職人事業

金箔は、金に微量の銀や銅を加えた合金をたたいて、薄く伸ばしたものです。
たった1gの金が、畳一畳分の大きさまで伸ばされます。

箔の厚さは1万分の1mmとも言われ、息をすると飛んでいくほどです。
また、金に配合するそれぞれの金属の量によって、特徴が異なり、色にも違いが見られます。
箔の生産は、金沢市が有名で、そのほとんどを占めています。

金箔は、古くから建築物に使われてきました。
有名なものは金閣寺や豊臣秀吉が作らせた黄金の茶室があります。
ふすまや家具にも使われていましたし、仏像や仏壇など、蒔絵などの美術品にも欠かせないものです。

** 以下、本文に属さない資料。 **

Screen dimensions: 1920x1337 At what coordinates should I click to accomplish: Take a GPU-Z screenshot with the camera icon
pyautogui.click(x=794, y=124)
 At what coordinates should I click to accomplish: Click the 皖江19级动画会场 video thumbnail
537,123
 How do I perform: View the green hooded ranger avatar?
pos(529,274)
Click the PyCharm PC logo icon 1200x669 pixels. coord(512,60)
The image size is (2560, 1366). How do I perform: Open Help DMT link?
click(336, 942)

現在でも内装材として利用されていて、建材として取り入れやすい様に改良がされています。
新しい金箔の使い方では、イタリアのメーカーから発売されている、ガラスと合わせて作ったモザイクタイルがあります。

金箔を使った新しい空間が生まれる可能性を感じます。
金は人を魅了して止みません。

完全に職人による手作りであることから、大量生産は難しいのでしょう。
しかし、エンジニアらは、この職人技を機械化することに使命を感じている人もいるようで、手段はどうであれ、欲しいものが手に入るための工夫は必要なんですよね。

職人による手作り、機械による加工、どちらも品質レベルは同じでなければダメですね。
ただ、職人のオーダーメイドの感覚は、機械では再現できないところが、現実としてあるのではないでしょうか。